If they were not so normally amiable and easy-going, one suspects that the Russians would often be very impatient with our precise Western ways: our ‘proper thing in the proper place’; our paraphernalia generally. They are more casual — without excluding a barbaric love of luxury, in certain contingencies.
Amiable they almost always are. And if they are not, it will usually be found that the deficiency is in some way connected with what they feel to be the imperious and legitimate demands of their nature, clamoring for expression. It cannot be denied that so much self-introspection and self-pity become rather disillusioning at times. Especially with Russians who do not stand at the top of the ladder, there is an almost childish insistence on fate’s unkind discriminations. The course of friendship with Russians of either sex may have some difficulties, some unexpected misunderstandings, for analogous reasons. ‘Very attractive for a time, but one grows very tired of it all,’ was the way in which one American diplomat, several years in Petrograd, summed it up.
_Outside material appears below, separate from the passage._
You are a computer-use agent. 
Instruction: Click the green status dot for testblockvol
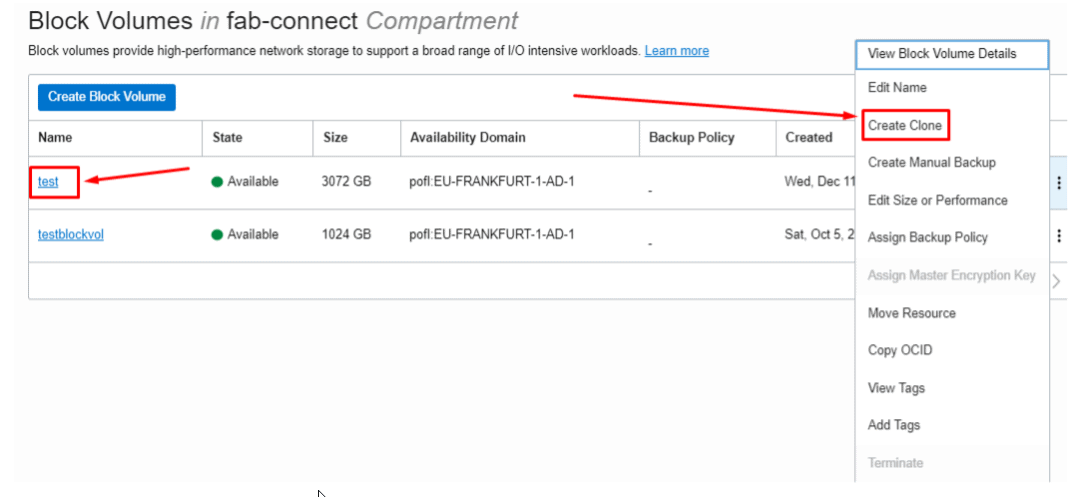point(217,235)
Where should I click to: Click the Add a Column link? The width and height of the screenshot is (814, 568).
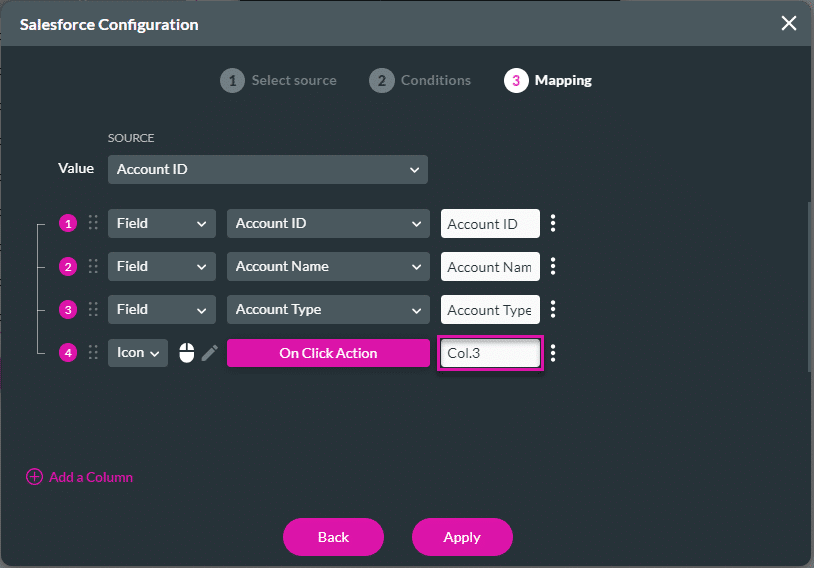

That is one view. And there is a background for it, in the eyes of people who are of more temperate stock, and who, in the Anglo-Saxon manner, consider the ‘cheerful acceptance of the commonplace,’ which has been called the Englishman’s distinctive contribution to human ethics, the better way.
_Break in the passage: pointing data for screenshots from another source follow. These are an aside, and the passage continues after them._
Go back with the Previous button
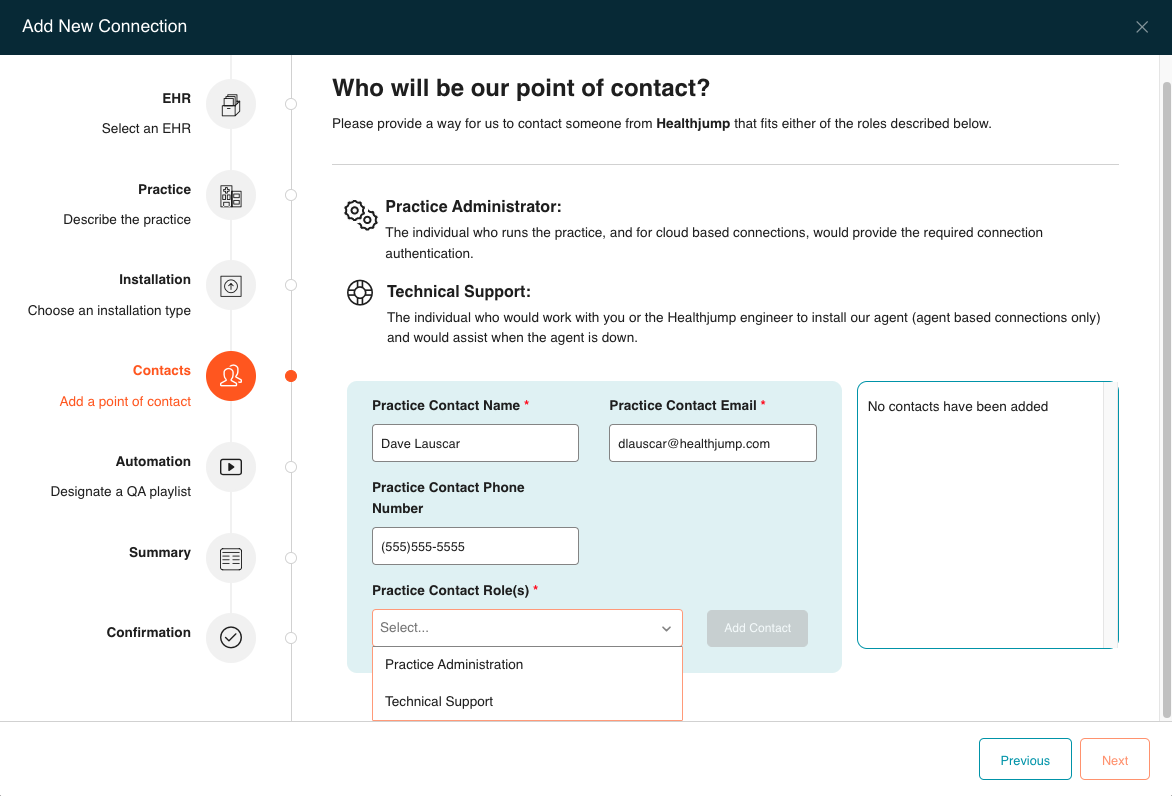This screenshot has width=1172, height=796. [x=1025, y=759]
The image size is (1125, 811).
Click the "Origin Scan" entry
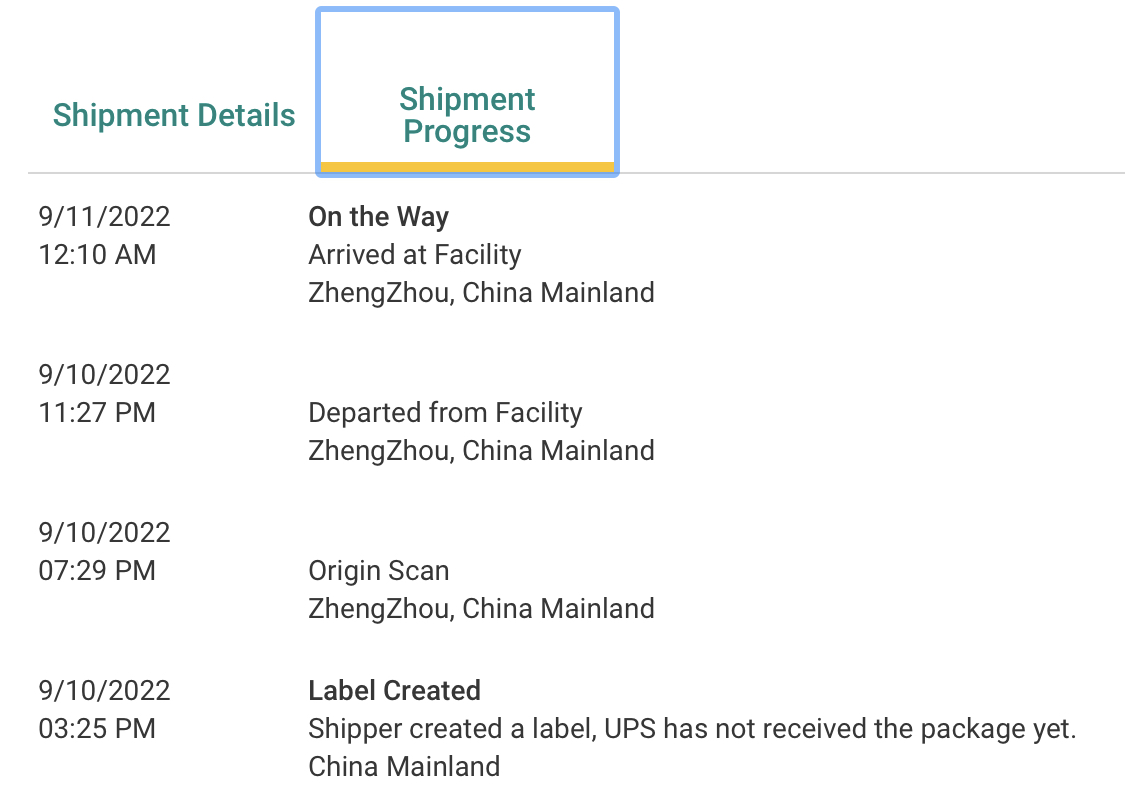pyautogui.click(x=378, y=571)
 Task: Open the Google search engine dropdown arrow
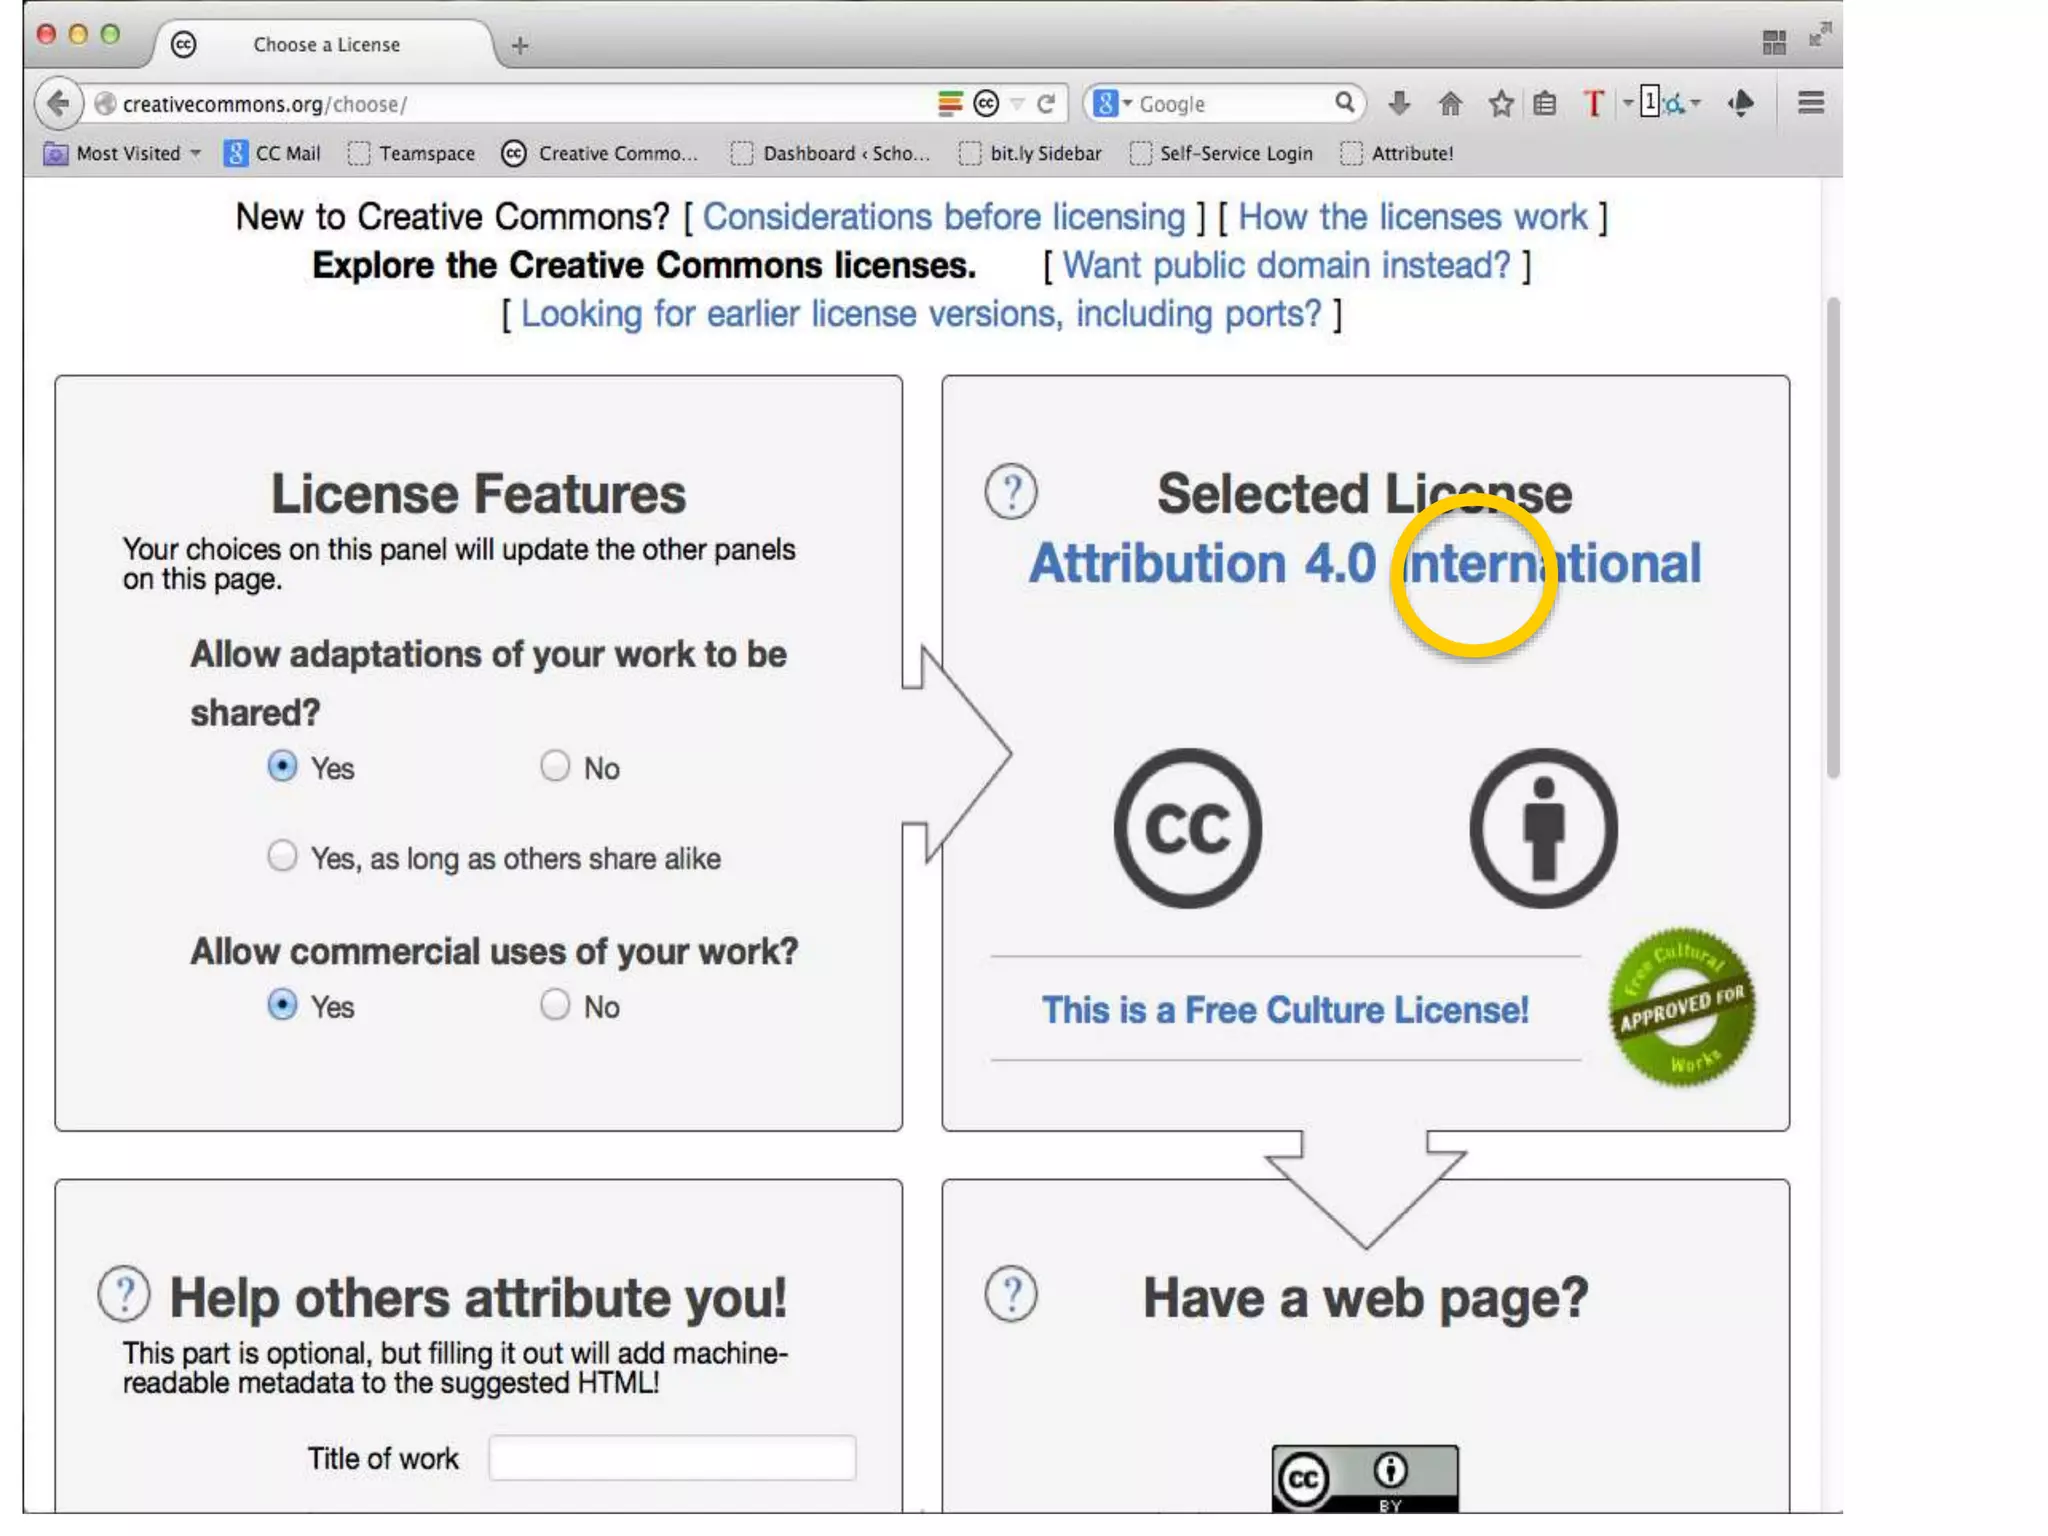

And yet there is the other view. And it is epitomized for one in an unforgettable picture of a strange funeral procession, wending its way along the roads of Central Russia toward a small white church with green cupolas. As far as the eye could reach waved the fields of yellow wheat, to a far-away horizon, level as the sea. A very young girl, scarcely more than a child, clad in white, and with unbound hair, was being borne on an open white bier, by peasants. Followed parents and friends of the child, also in white, and more peasants. Not an habitual funeral procession. But the mother of the child, whose stony face stared straight ahead, had willed it so. From the big house, built in the days of Nicholas I, after the model of the Grand Trianon, they had come; from the place where the child had been born to her final restingplace, the mother to the last refusing one concession to usage, keeping her eyes on the child’s face up to the end. And in the countenances of those following peasants there was something that understood.